Although the results so far have been reasonable, the learned
nets seem to be local optima that could be improved upon. Also,
the algorithm seems to concentrate its learning mainly on the
CPTs that link a hidden variable with its observable children,
leaving the CPT for the hidden variable largely unchanged, even
when this initial CPT does not represent a particularly promising
choice.

We'd be interested to hear of methods that others have used to
get good results with this type of algorithm - for example, by
specifying constraints that the learned network ought to satisfy.

We are also interested in experiences with implementations of
the EM algorithm for learning Bayesian networks and how these or
similar problems have been solved in that context.

...

Binder, J., Koller, D., Russell, S., & Kanazawa, K. (1997).
Adaptive probabilistic networks with hidden variables.
Machine Learning, 29, 213-244.

----------------------------------------------------------------
B. SUMMARY OF RESPONSES:

1. Almost all respondents said that, when learning Bayesian
networks using either gradient-based methods or implementations
of the EM algorithm, they had observed the same or similar
problems that we had observed. Generally, EM is preferred as a
learning technique, because it is simpler, faster and more robust
than gradient-based algorithms:

Jim Myers (myers29@erols.com):

"The reason I used stochastic search is to avoid getting "stuck"
at the nearest local optimum. The results were pretty good, but
there's still a good bit of work to do as this is a very
difficult problem."

Daniel Nikovski (Daniel_Nikovski@gs147.sp.cs.cmu.edu):

"I have had the same experience with the mentioned algorithm of
Binder, Koller, Russell and Kanazawa - it usually converges to
local maxima of the log-likelihood, which are far from optimal. I
compared it with EM on the problem of learning transition
probabilities between hidden state nodes in temporal
probabilistic networks - more details can be found in:

Nikovski, D. (1998). Learning stationary temporal probabilistic
networks. Conference on Automated Learning and Discovery, Pittsburgh,
June 11-13, 1998. http://www.cs.cmu.edu/~danieln/conald.ps"

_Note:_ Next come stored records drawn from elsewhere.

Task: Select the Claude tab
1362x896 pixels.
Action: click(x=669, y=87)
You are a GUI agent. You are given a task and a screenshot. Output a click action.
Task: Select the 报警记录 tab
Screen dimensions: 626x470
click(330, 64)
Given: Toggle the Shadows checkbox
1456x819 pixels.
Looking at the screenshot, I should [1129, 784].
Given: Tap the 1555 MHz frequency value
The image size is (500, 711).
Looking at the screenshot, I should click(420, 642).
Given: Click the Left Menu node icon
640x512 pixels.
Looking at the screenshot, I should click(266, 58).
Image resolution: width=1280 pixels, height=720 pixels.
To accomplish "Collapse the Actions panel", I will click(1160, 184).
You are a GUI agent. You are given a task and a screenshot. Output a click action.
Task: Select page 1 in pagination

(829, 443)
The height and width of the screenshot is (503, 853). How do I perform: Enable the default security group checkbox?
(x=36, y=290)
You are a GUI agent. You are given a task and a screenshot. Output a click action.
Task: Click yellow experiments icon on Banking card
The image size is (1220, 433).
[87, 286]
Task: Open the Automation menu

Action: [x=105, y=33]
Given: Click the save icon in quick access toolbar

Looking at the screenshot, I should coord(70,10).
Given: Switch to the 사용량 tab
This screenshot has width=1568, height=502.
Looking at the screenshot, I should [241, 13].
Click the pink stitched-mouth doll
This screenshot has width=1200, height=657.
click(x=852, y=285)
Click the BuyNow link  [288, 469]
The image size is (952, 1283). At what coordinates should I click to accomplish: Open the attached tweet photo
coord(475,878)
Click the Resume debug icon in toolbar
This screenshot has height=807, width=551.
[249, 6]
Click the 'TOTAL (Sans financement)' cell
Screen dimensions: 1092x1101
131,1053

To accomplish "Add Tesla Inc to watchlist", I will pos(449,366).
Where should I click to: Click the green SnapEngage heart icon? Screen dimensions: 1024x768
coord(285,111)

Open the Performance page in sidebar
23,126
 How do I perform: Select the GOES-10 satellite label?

Kevin Murphy (murphyk@cs.berkeley.edu):

"It is widely known that EM is simpler, faster and numerically
more robust than gradient descent (at least, that has been my
experience). Since you have already implemented the Binder et
al. method, it would be trivial to convert your code to do EM."

Stuart Russell (russell@cs.berkeley.edu):

"EM is a lot simpler than the advanced methods and has fewer
"knobs", so if you plan to implement one or the other you may
prefer to use EM. Some people (eg Aalborg) have proposed a
combination approach using each in the region of parameter space
for which it converges faster."

2. We received one answer that dealt with the mathematical basis
for this experience:

Matthew Brand (brand@merl.com):

"In probabilistic models with hidden variables, the energy or
error surface of the likelihood function typically has a local
optimum near every initialization of the hidden-variable CPTs.
Consequently maximum-likelihood re-estimation will often
terminate with a model whose parameters are changed little from
initialization. This paragraph from a recent paper explains why:

`The principle of maximum likelihood (ML) is not valid for small
data sets; in many learning tasks, the training data is rarely
large enough to ``wash out'' sampling artifacts (e.g., noise)
that obscure the data-generating mechanism's essential
regularities. This is an acute problem in hidden-variable models
because most of the parameters only witness a subset of the data
and the parameter space is riddled with local optima. Many of
these optima arise because the energy surface has d-fold symmetry
for permutationally equivalent parameterizations of the model.
The data's expected sufficient statistics are a super-position of
an exponential number of different interpretations, each
associated with a different choice of hidden variable values, and
any two interpretations may have opposite log-likelihood
gradients that "pull" toward opposite but permutationally
equivalent equilibria. Consequently ML-estimated hidden-variable
models are often both over-fit and under-fit, with poor
predictive power and modest generalization. The problem worsens
with "interior" hidden variables because diffusion of context
increases the uncertainty in the expected sufficient statistics
with each step away from the observables. This problem is
historically overlooked because even poorly fit models can
provide sufficient statistical coverage of the data to license
crude inference tasks such as classification. But well-fit
models can support substantially more powerful inference tasks.'

The paper goes on to show how to regularize the problem with
entropy-minimizing parameter estimators."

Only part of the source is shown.